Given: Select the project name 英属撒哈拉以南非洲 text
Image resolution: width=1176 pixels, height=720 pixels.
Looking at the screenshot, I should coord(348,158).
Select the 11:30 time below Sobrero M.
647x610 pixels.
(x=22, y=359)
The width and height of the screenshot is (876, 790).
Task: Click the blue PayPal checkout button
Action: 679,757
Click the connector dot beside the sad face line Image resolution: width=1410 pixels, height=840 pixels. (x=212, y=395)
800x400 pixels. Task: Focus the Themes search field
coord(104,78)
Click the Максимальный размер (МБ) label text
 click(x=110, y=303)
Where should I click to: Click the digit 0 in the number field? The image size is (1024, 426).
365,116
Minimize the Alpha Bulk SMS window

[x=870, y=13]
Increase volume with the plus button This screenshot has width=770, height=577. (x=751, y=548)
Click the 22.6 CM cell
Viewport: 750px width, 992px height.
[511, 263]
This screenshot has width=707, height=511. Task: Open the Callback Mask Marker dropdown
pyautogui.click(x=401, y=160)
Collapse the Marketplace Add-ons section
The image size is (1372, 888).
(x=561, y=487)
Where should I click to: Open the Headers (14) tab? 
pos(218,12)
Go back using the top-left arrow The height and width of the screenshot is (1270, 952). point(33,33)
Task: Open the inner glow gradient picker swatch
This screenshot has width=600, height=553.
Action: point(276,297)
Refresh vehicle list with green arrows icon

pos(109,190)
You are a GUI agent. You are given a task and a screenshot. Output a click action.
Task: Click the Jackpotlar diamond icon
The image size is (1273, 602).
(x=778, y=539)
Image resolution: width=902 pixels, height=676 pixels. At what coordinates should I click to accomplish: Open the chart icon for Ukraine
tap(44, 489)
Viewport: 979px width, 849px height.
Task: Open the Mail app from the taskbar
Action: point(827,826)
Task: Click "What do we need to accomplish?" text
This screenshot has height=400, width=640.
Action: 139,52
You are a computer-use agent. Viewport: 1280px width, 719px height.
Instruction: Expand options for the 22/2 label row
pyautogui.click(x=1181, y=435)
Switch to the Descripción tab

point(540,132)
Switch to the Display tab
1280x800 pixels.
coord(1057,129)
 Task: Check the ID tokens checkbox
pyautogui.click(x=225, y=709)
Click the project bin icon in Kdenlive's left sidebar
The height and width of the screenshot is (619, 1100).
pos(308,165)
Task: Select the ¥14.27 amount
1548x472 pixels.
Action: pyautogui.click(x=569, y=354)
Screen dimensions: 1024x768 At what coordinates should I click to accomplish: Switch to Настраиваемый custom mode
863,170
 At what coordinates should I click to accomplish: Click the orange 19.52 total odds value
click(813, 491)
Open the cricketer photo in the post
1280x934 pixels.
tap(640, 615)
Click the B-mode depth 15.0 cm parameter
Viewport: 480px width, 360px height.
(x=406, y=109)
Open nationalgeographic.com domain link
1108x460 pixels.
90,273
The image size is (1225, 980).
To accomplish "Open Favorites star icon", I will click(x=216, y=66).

Aim of the exercise:
Copy out all lines from the material above that contain the string "agent".

Response:
You are a GUI agent. You are given a task and a screenshot. Output a click action.
You are a computer-use agent. Viewport: 1280px width, 719px height.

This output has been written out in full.